Update src/DB_Command_SQLite.php

Co-authored-by: Copilot <175728472+Copilot@users.noreply.github.com>

Author: swissspidy

src/DB_Command_SQLite.php

@@ -303,22 +303,31 @@ protected function sqlite_export( $file, $assoc_args ) {
 
 		$exclude_tables = array_unique( array_filter( $exclude_tables ) );
 
-		$command = "sqlite3 $temp_db ";
+		// Build DROP TABLE statements with safely-escaped identifiers.
+		$drop_statements = array();
 		foreach ( $exclude_tables as $table ) {
-			$command .= sprintf( '"DROP TABLE %s;" ', $table );
+			// Escape double quotes within the table name and wrap it in double quotes.
+			$escaped_identifier = '"' . str_replace( '"', '""', $table ) . '"';
+			$drop_statements[] = sprintf( 'DROP TABLE %s;', $escaped_identifier );
 		}
 
-		$command = trim( $command );
+		if ( ! empty( $drop_statements ) ) {
+			// Build the sqlite3 command with properly escaped shell arguments.

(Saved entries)

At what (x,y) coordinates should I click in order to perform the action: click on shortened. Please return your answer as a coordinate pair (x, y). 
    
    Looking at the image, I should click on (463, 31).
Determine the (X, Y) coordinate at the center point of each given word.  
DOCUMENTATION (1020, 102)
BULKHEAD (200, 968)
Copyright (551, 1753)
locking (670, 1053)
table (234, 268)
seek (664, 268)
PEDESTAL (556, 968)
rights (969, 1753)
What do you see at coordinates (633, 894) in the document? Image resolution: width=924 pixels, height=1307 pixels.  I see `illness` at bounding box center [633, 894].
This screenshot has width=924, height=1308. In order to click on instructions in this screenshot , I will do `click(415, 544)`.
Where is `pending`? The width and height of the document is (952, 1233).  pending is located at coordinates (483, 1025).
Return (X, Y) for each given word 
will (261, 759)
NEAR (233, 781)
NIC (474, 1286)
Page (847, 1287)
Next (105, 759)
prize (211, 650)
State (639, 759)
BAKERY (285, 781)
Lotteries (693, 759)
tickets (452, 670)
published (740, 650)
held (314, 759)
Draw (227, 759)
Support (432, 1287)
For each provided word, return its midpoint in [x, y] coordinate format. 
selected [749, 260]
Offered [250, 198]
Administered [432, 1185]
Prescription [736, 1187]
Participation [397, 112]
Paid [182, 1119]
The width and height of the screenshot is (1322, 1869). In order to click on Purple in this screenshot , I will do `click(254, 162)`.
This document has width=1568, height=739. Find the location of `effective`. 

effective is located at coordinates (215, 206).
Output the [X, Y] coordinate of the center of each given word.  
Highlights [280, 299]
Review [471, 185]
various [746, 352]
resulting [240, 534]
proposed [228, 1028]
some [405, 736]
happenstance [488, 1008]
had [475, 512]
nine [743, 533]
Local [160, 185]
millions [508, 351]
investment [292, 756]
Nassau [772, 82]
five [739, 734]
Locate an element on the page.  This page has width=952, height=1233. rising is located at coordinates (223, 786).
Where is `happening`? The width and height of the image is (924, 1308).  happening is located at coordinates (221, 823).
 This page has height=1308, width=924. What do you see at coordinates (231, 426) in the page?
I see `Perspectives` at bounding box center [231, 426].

**THINGS TO DO**:
a) List the code of every line that the commit diff removes, meaning each line marked with a leading minus sign.
b) In the commit diff, from "Author: swissspidy" to "in double quotes.", substitute "$skip_tables" for "$exclude_tables".

**ANSWERS**:
a)
$command = "sqlite3 $temp_db ";
$command .= sprintf( '"DROP TABLE %s;" ', $table );
$command = trim( $command );

b)
Author: swissspidy

src/DB_Command_SQLite.php

@@ -303,22 +303,31 @@ protected function sqlite_export( $file, $assoc_args ) {
 
 		$skip_tables = array_unique( array_filter( $skip_tables ) );
 
-		$command = "sqlite3 $temp_db ";
+		// Build DROP TABLE statements with safely-escaped identifiers.
+		$drop_statements = array();
 		foreach ( $skip_tables as $table ) {
-			$command .= sprintf( '"DROP TABLE %s;" ', $table );
+			// Escape double quotes within the table name and wrap it in double quotes.